_Activity_: Below is a block of entries; repeat exactly the lines starting at the line that contains "This screenshot has height=206, width=644." and ending at the line that contains "Task: Click the Save File disk icon", both included.

[Dataset records]

※ ※ ※

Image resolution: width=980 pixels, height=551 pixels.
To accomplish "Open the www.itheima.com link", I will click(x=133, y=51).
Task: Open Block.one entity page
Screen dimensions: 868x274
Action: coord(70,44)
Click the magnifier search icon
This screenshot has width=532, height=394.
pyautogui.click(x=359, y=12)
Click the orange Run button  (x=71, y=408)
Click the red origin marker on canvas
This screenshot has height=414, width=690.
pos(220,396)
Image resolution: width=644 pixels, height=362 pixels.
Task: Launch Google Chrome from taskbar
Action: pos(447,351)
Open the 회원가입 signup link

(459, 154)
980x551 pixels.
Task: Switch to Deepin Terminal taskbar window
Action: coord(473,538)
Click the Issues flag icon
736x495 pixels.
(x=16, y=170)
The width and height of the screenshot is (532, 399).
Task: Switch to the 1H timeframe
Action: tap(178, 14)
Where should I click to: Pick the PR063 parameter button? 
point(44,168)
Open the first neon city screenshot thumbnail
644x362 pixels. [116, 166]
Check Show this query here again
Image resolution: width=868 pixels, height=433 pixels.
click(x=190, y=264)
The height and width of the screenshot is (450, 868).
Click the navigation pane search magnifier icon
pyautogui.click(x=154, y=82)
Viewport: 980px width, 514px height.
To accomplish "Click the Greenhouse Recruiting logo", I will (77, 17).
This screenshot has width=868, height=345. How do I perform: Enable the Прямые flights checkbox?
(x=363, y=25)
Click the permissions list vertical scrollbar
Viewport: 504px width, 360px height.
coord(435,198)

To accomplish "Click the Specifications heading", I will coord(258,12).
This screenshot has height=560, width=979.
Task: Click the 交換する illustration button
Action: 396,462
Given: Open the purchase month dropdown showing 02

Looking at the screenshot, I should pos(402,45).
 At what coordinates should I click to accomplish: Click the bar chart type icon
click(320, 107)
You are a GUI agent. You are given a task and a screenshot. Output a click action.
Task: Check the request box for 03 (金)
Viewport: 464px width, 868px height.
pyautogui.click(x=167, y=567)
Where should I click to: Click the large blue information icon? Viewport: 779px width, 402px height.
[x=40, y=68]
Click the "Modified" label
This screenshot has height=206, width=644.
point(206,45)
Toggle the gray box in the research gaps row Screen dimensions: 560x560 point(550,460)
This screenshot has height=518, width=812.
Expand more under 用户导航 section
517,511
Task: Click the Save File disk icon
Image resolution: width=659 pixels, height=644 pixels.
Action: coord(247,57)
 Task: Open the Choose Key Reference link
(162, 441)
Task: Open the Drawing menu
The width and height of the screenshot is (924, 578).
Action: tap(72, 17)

※ ※ ※

_Answer to this task_:
This screenshot has height=206, width=644.
point(206,45)
Toggle the gray box in the research gaps row Screen dimensions: 560x560 point(550,460)
This screenshot has height=518, width=812.
Expand more under 用户导航 section
517,511
Task: Click the Save File disk icon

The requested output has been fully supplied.